WHAT NEEDS TO BE DONE ->
Lay out as a Markdown table with columns n and Line each line from the line containing "At what (x,y)" up to and including the line containing "The height and", numbering the rows and omitting blank lines. Leave the pictures out of the table.
++++ PROVIDED RECORDS ++++
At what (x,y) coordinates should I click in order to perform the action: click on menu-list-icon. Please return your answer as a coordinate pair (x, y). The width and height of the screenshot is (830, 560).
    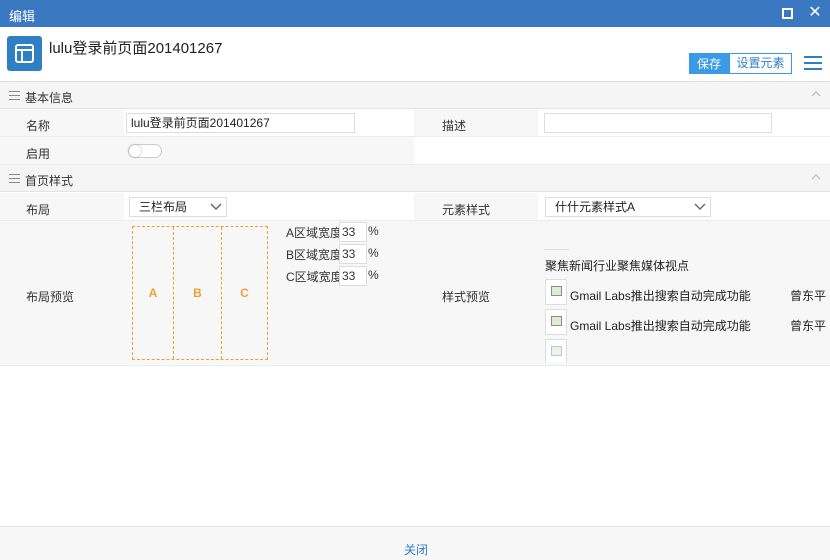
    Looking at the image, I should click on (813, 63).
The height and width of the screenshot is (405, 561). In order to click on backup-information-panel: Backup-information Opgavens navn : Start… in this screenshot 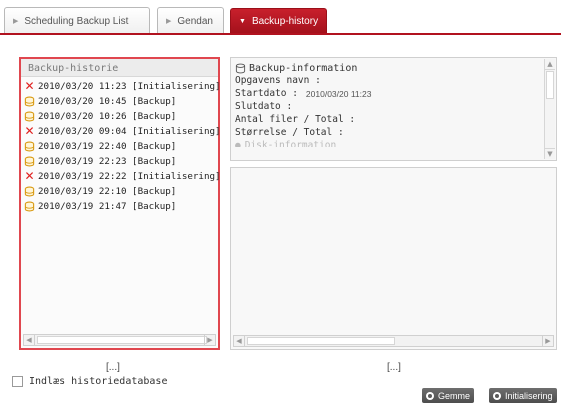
++++
++++ PROVIDED RECORDS ++++
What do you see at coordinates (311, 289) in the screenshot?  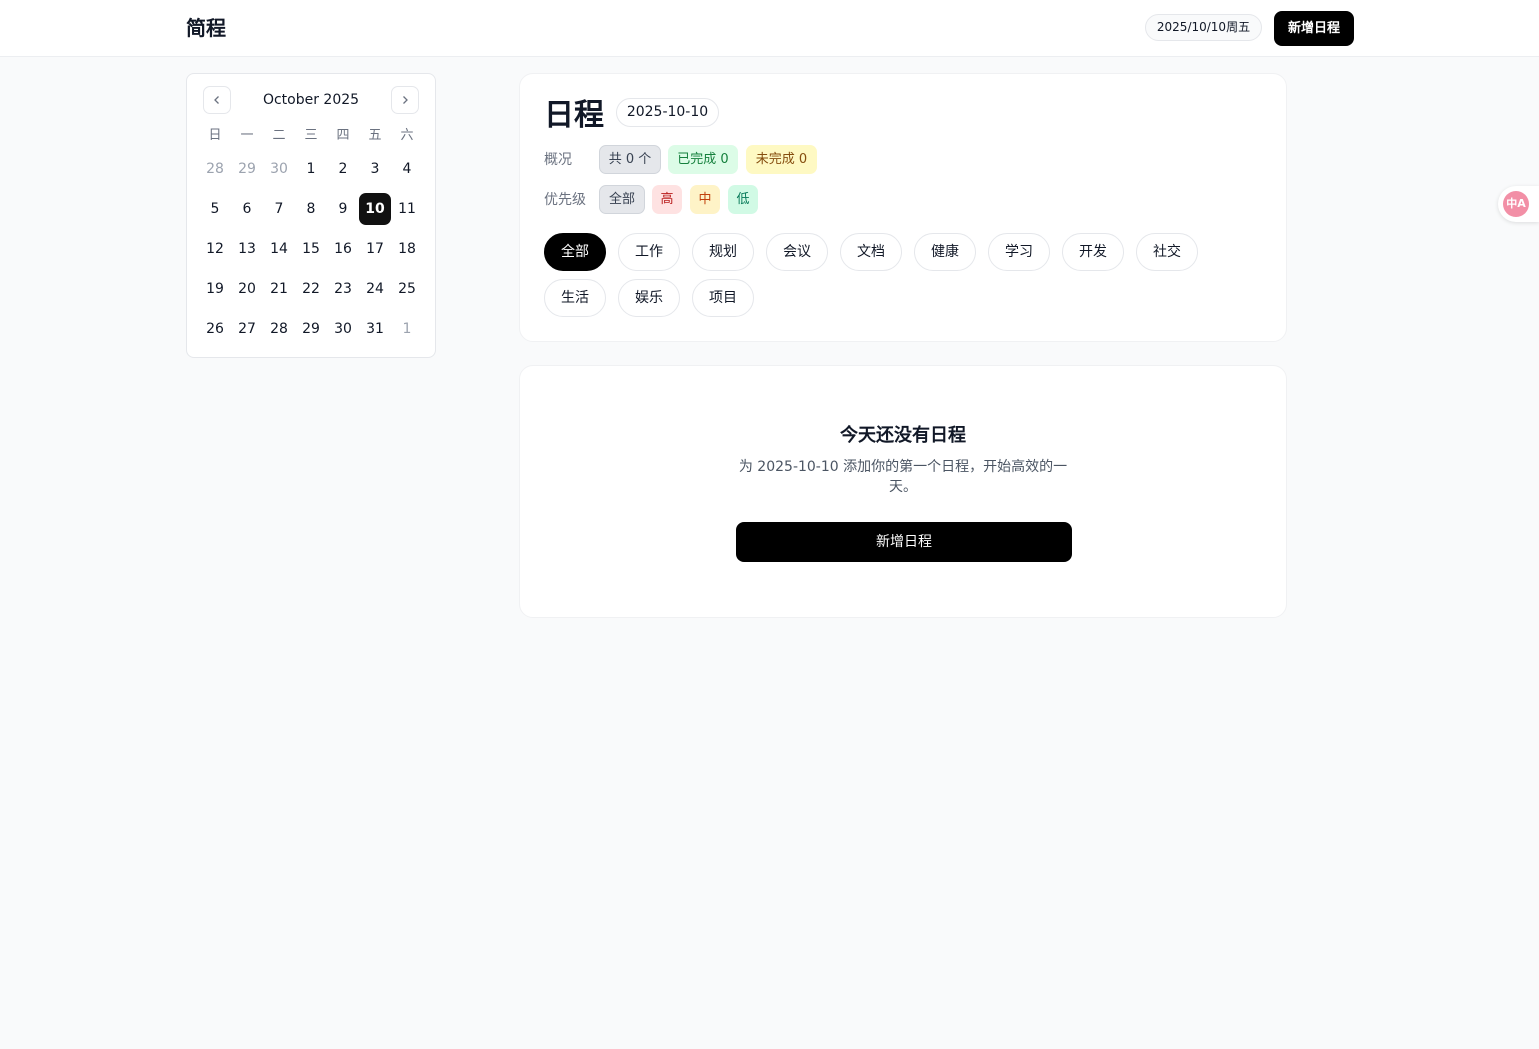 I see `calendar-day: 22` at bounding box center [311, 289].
++++
++++ PROVIDED RECORDS ++++
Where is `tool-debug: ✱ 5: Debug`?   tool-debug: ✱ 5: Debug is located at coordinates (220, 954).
++++
WRITTEN REPLY ->
| n | Line |
|---|---|
| 1 | At what (x,y) coordinates should I click in order to perform the action: click on menu-list-icon. Please return your answer as a coordinate pair (x, y). The width and height of the screenshot is (830, 560). |
| 2 |     Looking at the image, I should click on (813, 63). |
| 3 | The height and width of the screenshot is (405, 561). In order to click on backup-information-panel: Backup-information Opgavens navn : Start… in this screenshot  |